- What to produce -
Write out the listing below line for line and word for word, omitting the pictures.

################

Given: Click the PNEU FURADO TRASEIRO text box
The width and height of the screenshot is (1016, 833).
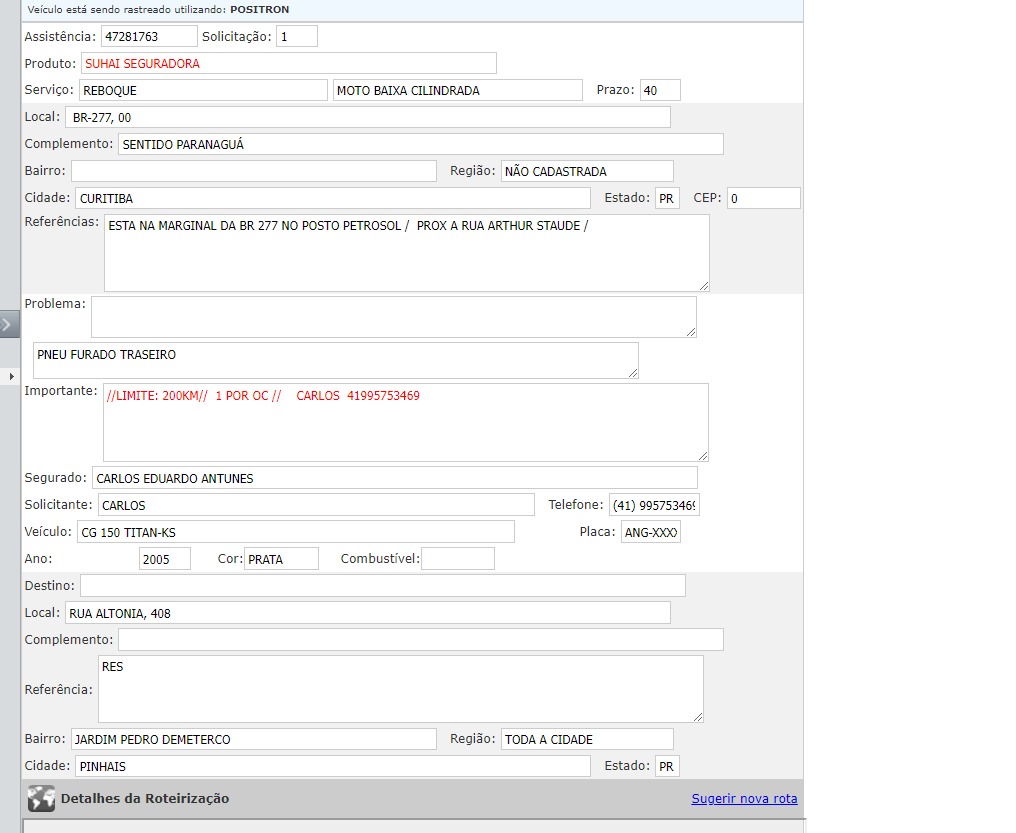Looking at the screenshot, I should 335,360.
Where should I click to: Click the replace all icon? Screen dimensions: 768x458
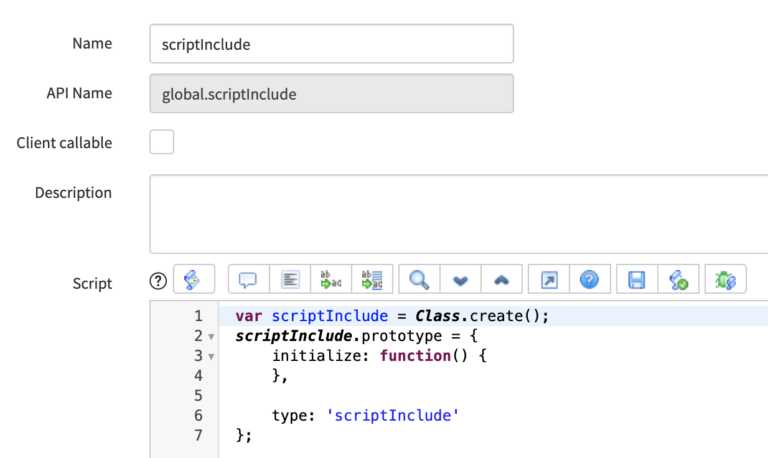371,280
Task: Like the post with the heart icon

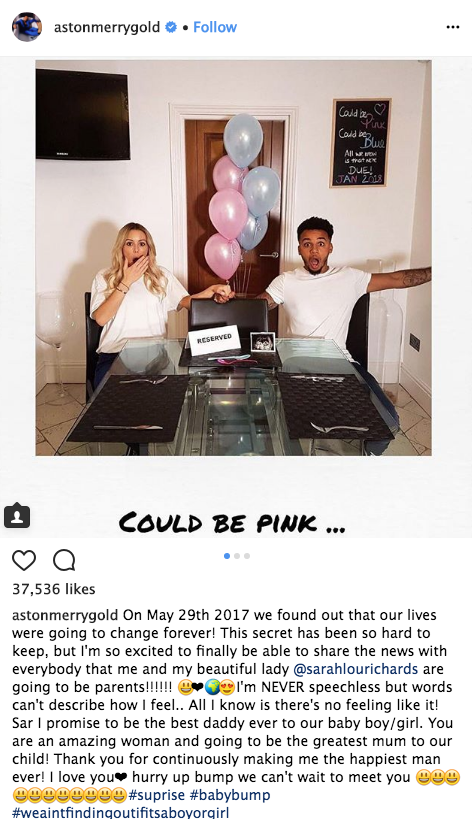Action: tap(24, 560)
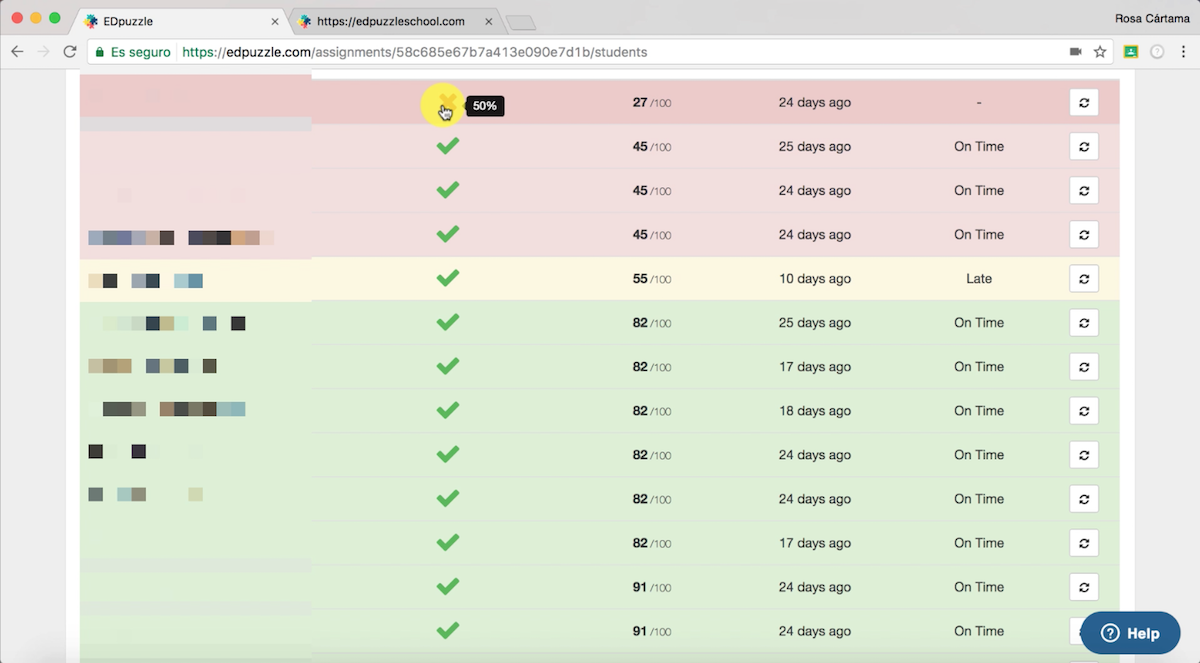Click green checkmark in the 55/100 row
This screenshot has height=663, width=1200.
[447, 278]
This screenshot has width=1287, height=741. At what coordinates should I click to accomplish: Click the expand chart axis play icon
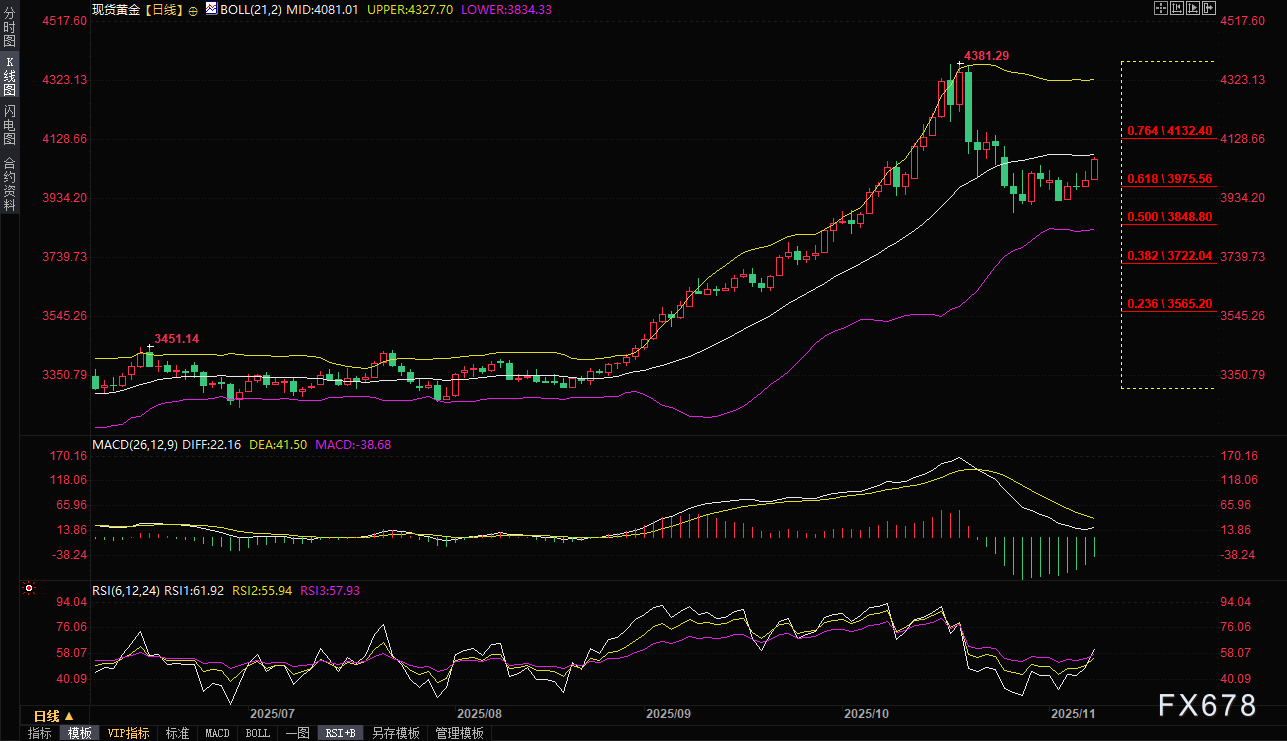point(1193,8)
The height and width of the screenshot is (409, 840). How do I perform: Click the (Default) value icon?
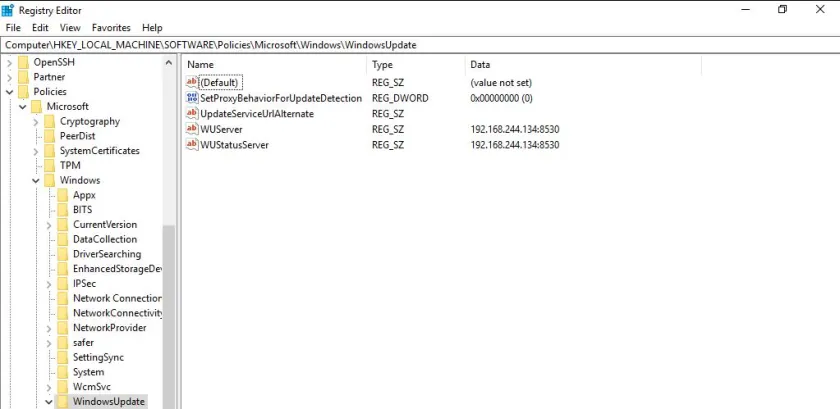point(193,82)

################

- Exercise response -
Given: Click the PNEU FURADO TRASEIRO text box
The width and height of the screenshot is (1016, 833).
Looking at the screenshot, I should 335,360.
Where should I click to: Click the replace all icon? Screen dimensions: 768x458
371,280
Task: Like the post with the heart icon

Action: tap(24, 560)
Click green checkmark in the 55/100 row
This screenshot has height=663, width=1200.
[447, 278]
This screenshot has width=1287, height=741. At what coordinates should I click to accomplish: Click the expand chart axis play icon
point(1193,8)
The height and width of the screenshot is (409, 840). How do I perform: Click the (Default) value icon?
point(193,82)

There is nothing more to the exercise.